A recalled Takata airbag inflator is shown in Miami, Florida, US on June 25, 2015. - Sputnik International
Takata Corp has filed for bankruptcy protection on June 26 with US$9 billion in liabilities. Takata's US subsidiary also had to file a Chapter 11 bankruptcy at the same time having between US$10 to US$50 billion in liabilities according to court documents.

Takata Corporation is an automotive parts company based in Japan. The company was founded in 1933, producing lifelines for parachutes and later on, car seat belts and associated products.

At the height of the Takata's success, the company had production facilities on four continents, with its European headquarters located in Germany with nine production facilities. 

Key Safety Systems (KSS), which is based in Michigan and owned by Chinese supplier Ningbo Joyson, said that it had reached a deal with Takata to purchase nearly all of its assets for about US$1.57 billion, after the airbag maker filed for bankruptcy in the United States and Japan.

"Takata has deep management talent, a dedicated work force and a long history of exceptional customer service."

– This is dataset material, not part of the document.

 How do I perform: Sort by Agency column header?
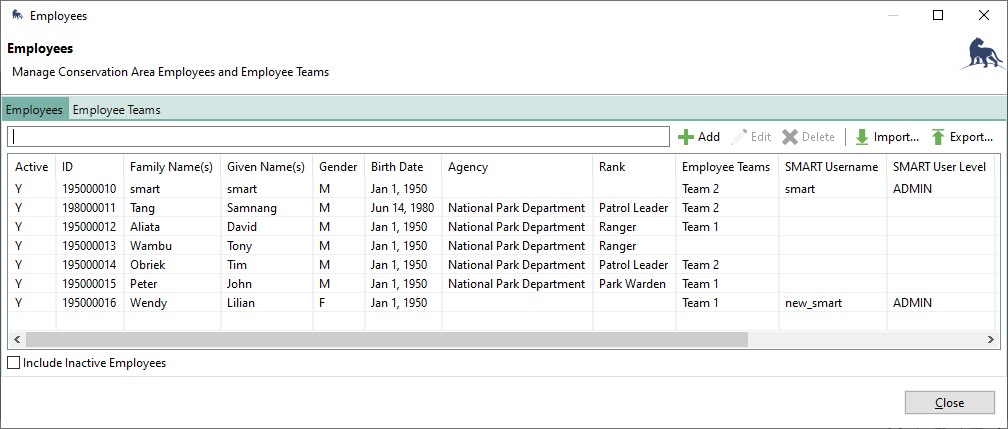[x=467, y=166]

"Although Takata has been impacted by the global airbag recall, the underlying strength of its skilled employee base, geographic reach, and exceptional steering wheels, seat belts and other safety products have not diminished. We look forward to finalizing definitive agreements with Takata in the coming weeks, completing the transaction and serving both our new and long-standing customers while investing in the next phase of growth for the new KSS," Jason Luo, President and CEO of KSS said in a recent interview.

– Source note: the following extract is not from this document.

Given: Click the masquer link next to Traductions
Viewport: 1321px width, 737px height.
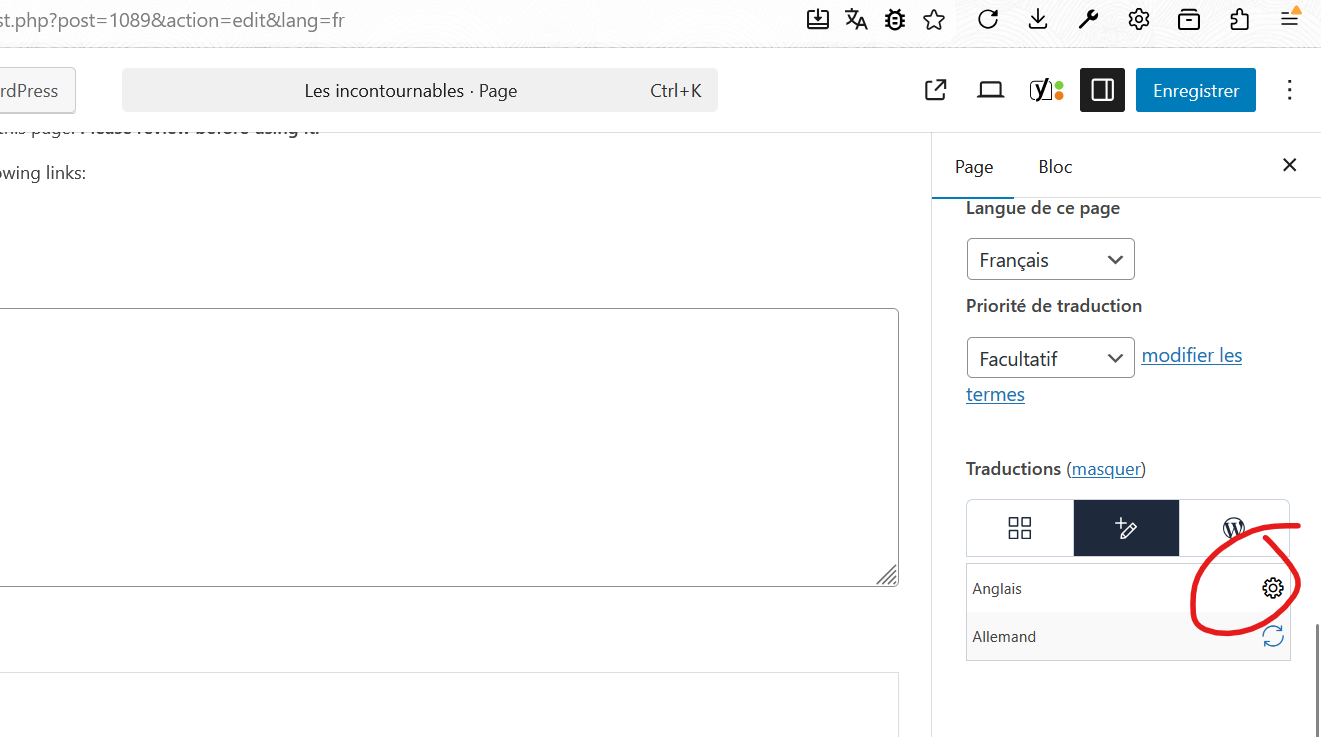Looking at the screenshot, I should (x=1106, y=469).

Japanese auto parts maker Takata's logo being displayed at an event in Yokohama, suburban Tokyo - Sputnik International
Takata Airbag Recall Expands to More Than Half Million US Cars
​Takata's problems began in 2008 when it was forced to recall 100 million airbag inflators around the world, which were being used by major car manufacturers such as Honda, Ford, Volkswagen and BMW.

It was found that the airbag inflators could explode if the car were to get into a collision, and it would spray metal fragments towards drivers as well as passengers.

There were more than 16 deaths and more than 180 injuries linked to the defects globally.

Around US$1 billion from the sale to KSS is expected to be directed at settling criminal charges in the US. Takata have agreed to plead guilty to wrongdoing, and pay a US$25 million fine to resolve the US Department of Justice investigation.

​On top of this, the company agreed to pay US$125 million to a victims' compensation fund.

"KSS is the ideal sponsor as we address the costs related to airbag inflator recalls, and an optimal partner to the company's customers, suppliers and employees. The combined business would be well positioned for long-term success in the global automotive industry. Throughout this process, our top priorities have been providing a steady supply of products to our valued customers, including replacement parts for recalls, and a stable home for our exceptional employees. This agreement would allow that to continue," Shigehisa Takada, Chairman  & CEO of Takata said.